While performance by the trial judge of his function, indeed duty, to see that the truth is elicited ordinarily requires clarifying questions from the bench, and maybe on occasion sharp warnings, it is not his function or duty to take the conduct of a case away from counsel. Counsel, as in this case, who sees the examination of his witnesses taken over by the judge and led into matters the witnesses were not intended to cover in their testimony and so opened for cross-examination as to those matters by the other side, finds himself in a most difficult and embarrassing situation. In the first place, it is a delicate matter about which counsel think twice to object to any question asked by a judge. In the second place, if counsel objects to a judge's question on the ground that it leads the witness into matters he was not offered to testify about, counsel runs the risk, exemplified in this case, of comment by the judge before the jury implying that he is seeking to cut off legitimate inquiry. On the other hand, if counsel does not object he soons finds his witness floundering and displaying ignorance and, again as in this case, provoking critical comments by the judge either on the witness's intelligence or on counsel's failure to prepare his case.

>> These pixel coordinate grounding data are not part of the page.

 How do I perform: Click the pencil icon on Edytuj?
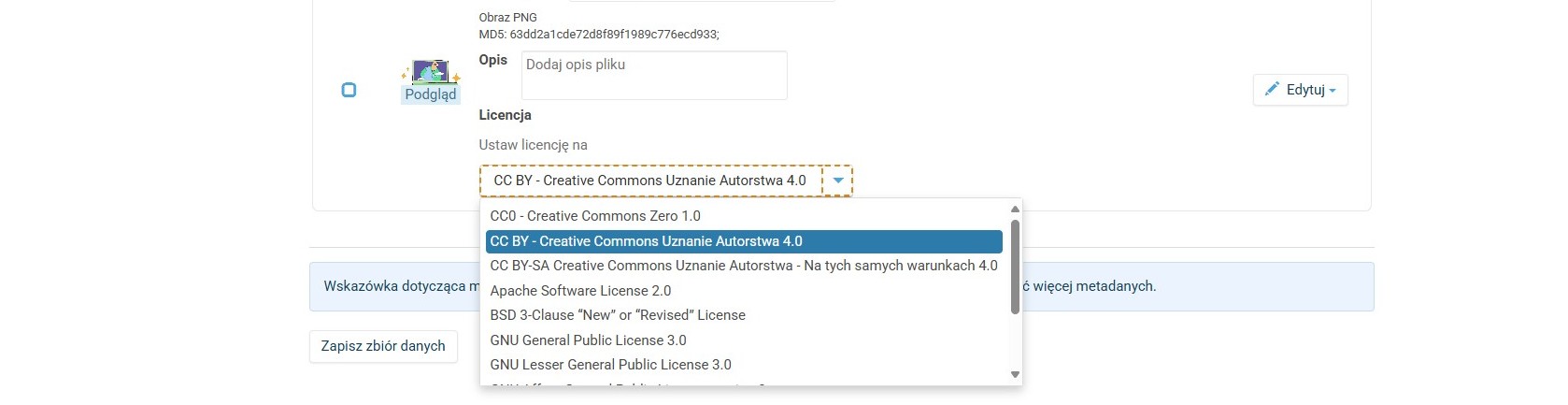(1272, 89)
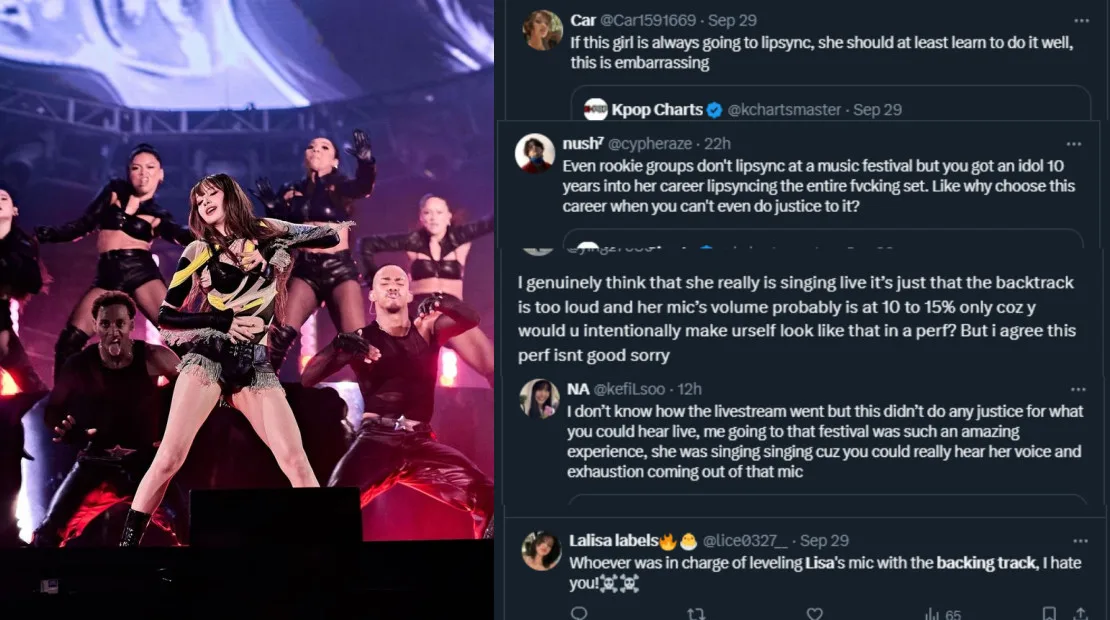1110x620 pixels.
Task: Open the @Car1591669 handle link
Action: click(x=664, y=20)
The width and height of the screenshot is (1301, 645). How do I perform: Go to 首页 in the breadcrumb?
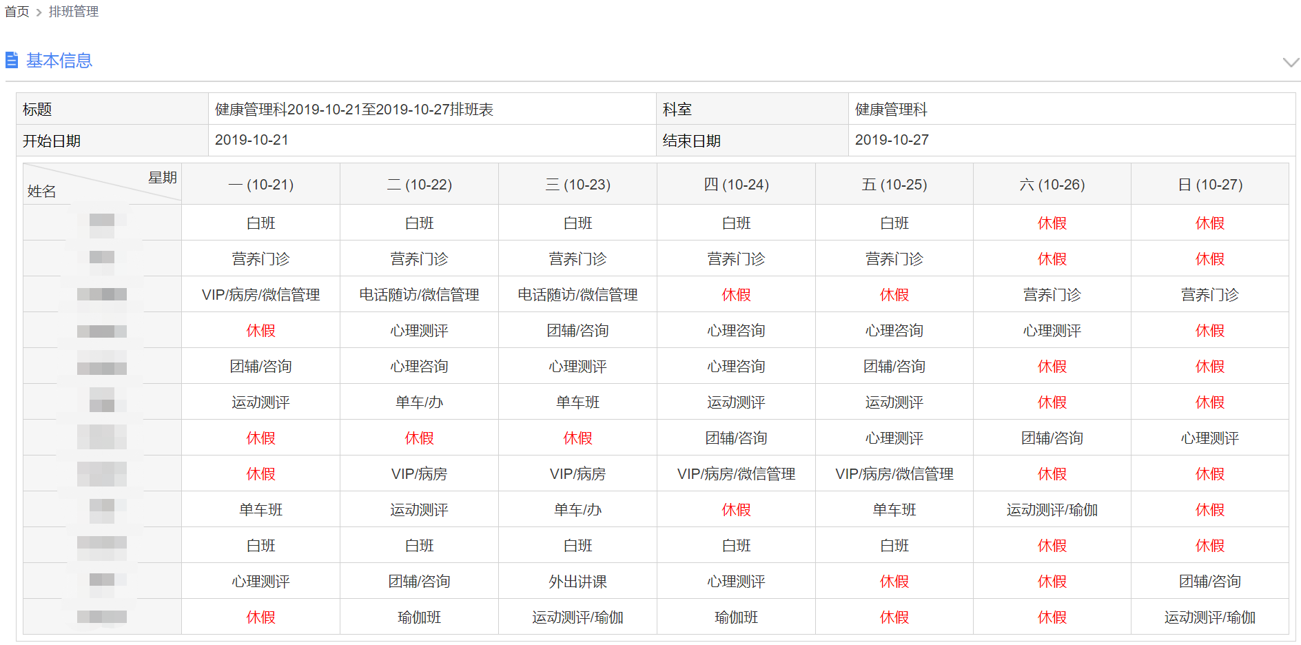click(x=17, y=12)
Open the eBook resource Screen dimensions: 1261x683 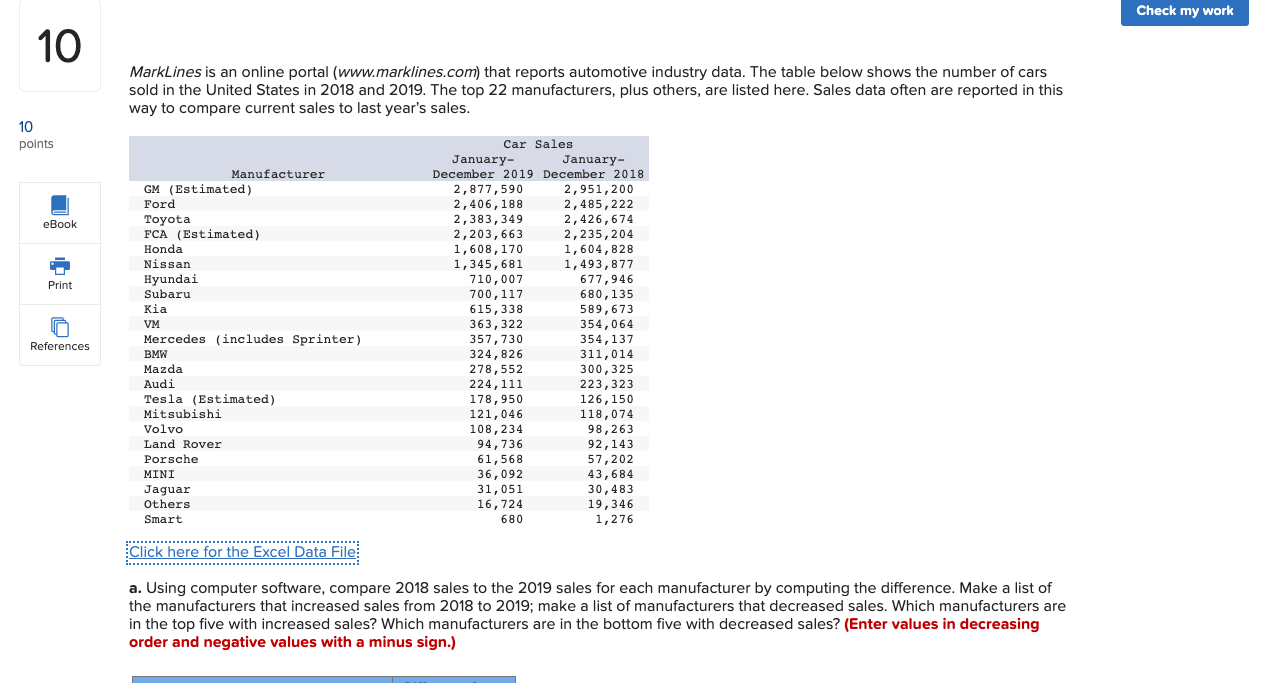click(59, 212)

We recognize that in the federal courts the trial judge is not relegated to the position of a mere moderator. He has the duty not only to make rulings of law but also to govern the trial to assure its proper conduct. Quercia v. United States, 1933, 289 U.S. 466, 469, 53 S.Ct. 698, 289 L.Ed. 1321. Moreover upon his shoulders rests the duty to see that the trial is conducted with solicitude for the basic and essential rights of the accused. Glasser v. United States, 1942, 315 U.S. 60, 71, 62 S.Ct. 457, 86 L.Ed. 680. But when the trial judge assumes the role of counsel the adversary system breaks down into confusion worse confounded as the record in this case clearly shows.
This record provides a prime example of the consequences of overzealous participation in the examination of witnesses by the trial judge, for it is clear that the judge's sharp persistent, sometimes almost badgering, questioning and caustic remarks first made the witnesses wary and overcautious and then confused them into inconsistencies, and in addition disrupted the orderly presentation of the Government's case according to the plan outlined to the jury by the Assistant United States Attorney by taking its witnesses into matters they were not offered to cover in their testimony. Running cross-examination from the bench, particularly during a witness's direct examination, is an innovation in trial practice which definitely does not have the approval of this court.

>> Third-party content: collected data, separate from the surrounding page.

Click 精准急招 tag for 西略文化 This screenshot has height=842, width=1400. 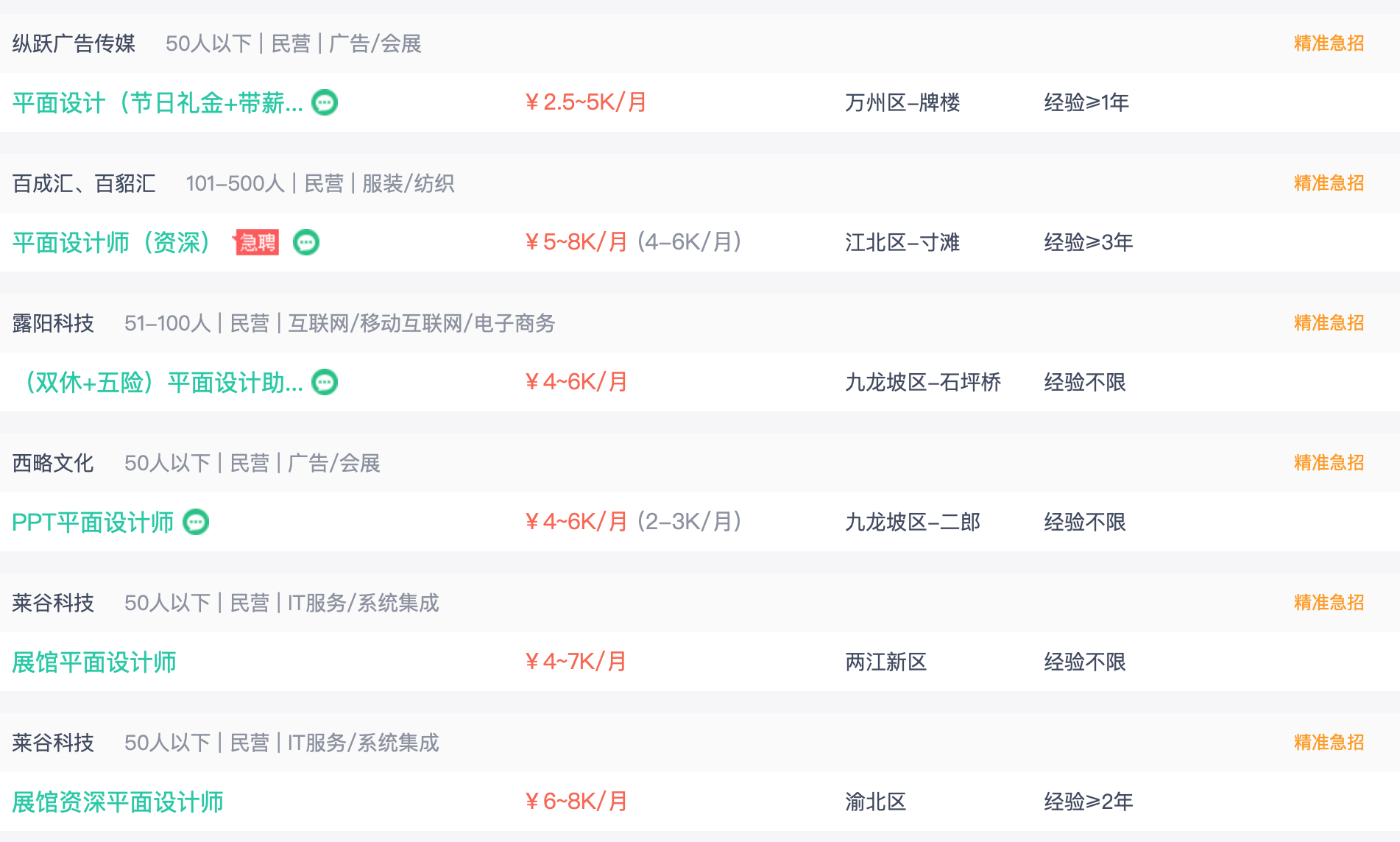click(1329, 463)
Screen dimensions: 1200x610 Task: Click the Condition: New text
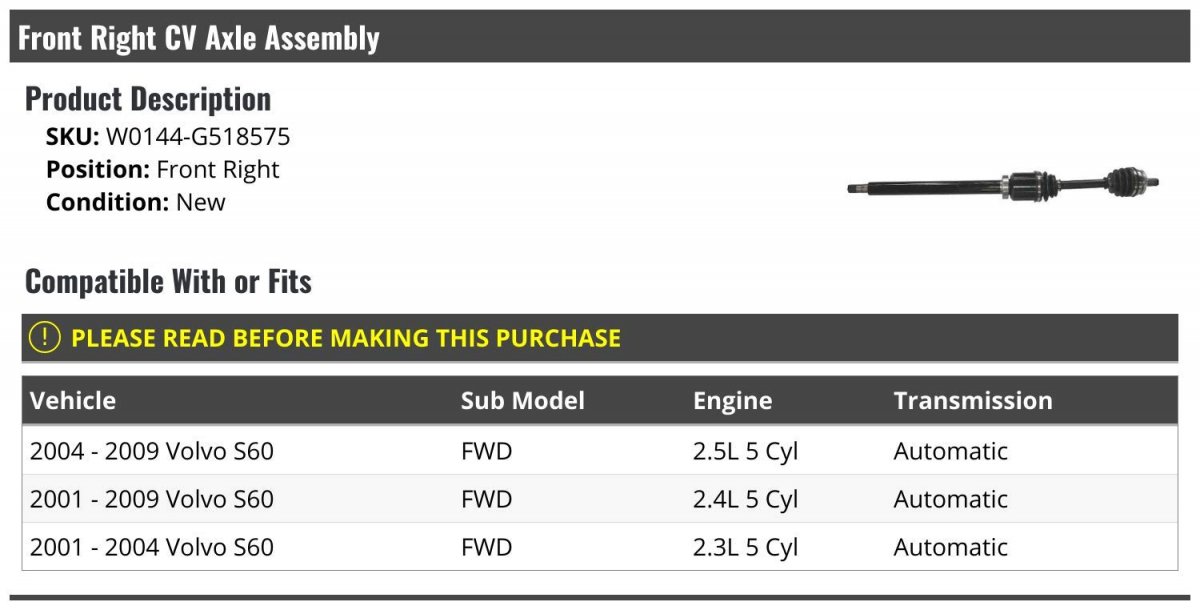tap(136, 202)
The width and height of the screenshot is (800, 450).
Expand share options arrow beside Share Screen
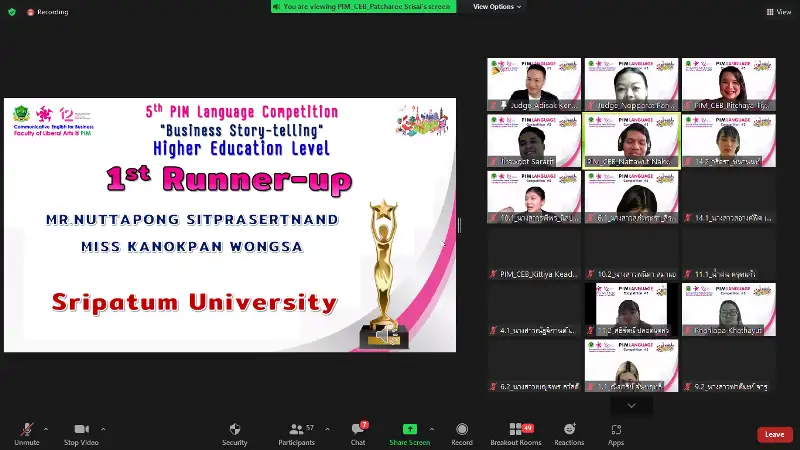coord(433,429)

If cases are to be tried by the judge instead of by counsel, the rules of procedure will have to be drastically revised.
We are at a loss to understand the basis for the judge's criticism of the Assistant United States Attorney for talking with a Government witness during a recess. We are not aware of any rule of law, "elementary" or otherwise, or any canon of professional conduct forbidding the practice. Of course, as a matter of trial tactics, counsel ordinarily avoid talking with a witness during a recess called while the witness is on the stand so as not to provide opposing counsel with a point to argue to the jury. But tactics are one thing and rules of law and canons of ethics are quite another. There is nothing wrong that we know of in talking with a witness during intervals in his examination in court. Indeed in Frazer v. United States, 9 Cir., 1956, 233 F.2d 1, 2, counsel for the Government was commended for privately reminding a witness of a false statement in her testimony thereby causing her to change her testimony to conform to the truth.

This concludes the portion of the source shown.